• Your assignment: Repeat exactly the lines from the start of the records below through the line that contains "Given: Open the DU user avatar menu", including both.

(Collection entries)
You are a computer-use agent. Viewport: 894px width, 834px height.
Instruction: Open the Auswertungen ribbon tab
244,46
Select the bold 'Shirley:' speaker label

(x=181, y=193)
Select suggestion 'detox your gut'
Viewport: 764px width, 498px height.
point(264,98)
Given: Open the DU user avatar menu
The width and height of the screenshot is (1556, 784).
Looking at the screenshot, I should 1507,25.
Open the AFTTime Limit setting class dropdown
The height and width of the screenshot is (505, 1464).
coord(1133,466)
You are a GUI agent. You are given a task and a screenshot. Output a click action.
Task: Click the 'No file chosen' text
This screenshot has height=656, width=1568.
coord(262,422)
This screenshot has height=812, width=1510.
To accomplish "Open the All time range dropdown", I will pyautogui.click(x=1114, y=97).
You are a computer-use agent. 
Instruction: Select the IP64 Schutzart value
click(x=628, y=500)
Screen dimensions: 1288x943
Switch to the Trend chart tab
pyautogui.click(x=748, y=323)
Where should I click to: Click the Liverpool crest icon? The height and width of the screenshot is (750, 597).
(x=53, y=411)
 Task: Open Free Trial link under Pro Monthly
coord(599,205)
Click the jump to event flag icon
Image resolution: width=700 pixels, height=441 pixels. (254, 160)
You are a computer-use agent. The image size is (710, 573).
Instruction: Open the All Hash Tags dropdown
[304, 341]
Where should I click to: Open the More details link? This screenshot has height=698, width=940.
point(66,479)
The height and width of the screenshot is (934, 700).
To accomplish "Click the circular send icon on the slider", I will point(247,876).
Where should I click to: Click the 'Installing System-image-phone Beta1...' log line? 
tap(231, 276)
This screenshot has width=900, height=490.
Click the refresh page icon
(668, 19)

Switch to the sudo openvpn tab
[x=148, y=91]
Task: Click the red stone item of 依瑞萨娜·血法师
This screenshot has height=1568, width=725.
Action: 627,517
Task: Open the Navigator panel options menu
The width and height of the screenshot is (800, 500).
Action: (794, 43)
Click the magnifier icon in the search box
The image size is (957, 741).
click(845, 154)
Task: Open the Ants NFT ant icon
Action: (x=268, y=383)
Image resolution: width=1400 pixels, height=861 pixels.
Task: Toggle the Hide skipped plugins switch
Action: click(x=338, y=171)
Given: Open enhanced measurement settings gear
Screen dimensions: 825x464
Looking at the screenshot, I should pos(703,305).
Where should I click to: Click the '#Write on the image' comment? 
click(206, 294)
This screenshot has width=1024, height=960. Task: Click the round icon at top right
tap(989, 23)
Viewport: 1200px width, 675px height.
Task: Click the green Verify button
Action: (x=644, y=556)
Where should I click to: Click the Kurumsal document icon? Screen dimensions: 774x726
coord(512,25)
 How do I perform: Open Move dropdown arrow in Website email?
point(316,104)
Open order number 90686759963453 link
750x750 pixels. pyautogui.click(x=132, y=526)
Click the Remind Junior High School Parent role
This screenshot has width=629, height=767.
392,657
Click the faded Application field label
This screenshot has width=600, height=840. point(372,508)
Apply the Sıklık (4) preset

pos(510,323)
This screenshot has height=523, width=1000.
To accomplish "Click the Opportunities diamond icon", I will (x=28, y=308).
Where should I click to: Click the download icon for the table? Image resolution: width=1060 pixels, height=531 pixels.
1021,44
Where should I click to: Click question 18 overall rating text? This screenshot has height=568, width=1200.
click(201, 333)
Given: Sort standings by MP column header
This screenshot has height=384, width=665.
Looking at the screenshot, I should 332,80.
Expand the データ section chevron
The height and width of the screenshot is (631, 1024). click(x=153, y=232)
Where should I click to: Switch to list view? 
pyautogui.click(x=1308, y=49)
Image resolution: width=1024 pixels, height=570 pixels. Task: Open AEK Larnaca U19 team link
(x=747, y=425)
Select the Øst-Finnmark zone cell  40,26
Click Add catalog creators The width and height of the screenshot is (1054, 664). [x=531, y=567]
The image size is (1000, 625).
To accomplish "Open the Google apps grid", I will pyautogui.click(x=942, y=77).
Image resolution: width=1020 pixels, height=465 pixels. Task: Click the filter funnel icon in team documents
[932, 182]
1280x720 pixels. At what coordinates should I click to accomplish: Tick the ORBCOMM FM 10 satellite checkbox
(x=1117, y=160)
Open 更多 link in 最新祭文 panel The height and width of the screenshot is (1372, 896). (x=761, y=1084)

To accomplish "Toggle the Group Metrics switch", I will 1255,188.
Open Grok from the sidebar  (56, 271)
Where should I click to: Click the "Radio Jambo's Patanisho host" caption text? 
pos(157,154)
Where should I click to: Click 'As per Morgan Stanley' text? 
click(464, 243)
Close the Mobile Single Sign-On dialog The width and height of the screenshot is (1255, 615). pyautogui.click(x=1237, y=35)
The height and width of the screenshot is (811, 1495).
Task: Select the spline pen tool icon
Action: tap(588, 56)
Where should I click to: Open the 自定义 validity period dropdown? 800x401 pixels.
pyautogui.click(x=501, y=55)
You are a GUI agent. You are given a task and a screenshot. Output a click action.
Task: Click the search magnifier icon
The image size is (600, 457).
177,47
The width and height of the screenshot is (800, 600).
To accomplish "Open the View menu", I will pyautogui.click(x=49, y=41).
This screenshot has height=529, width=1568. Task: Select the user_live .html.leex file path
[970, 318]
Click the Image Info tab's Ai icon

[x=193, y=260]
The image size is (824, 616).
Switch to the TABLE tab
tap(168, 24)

• Response:
You are a computer-use agent. Viewport: 894px width, 834px height.
Instruction: Open the Auswertungen ribbon tab
244,46
Select the bold 'Shirley:' speaker label

(x=181, y=193)
Select suggestion 'detox your gut'
Viewport: 764px width, 498px height.
point(264,98)
Given: Open the DU user avatar menu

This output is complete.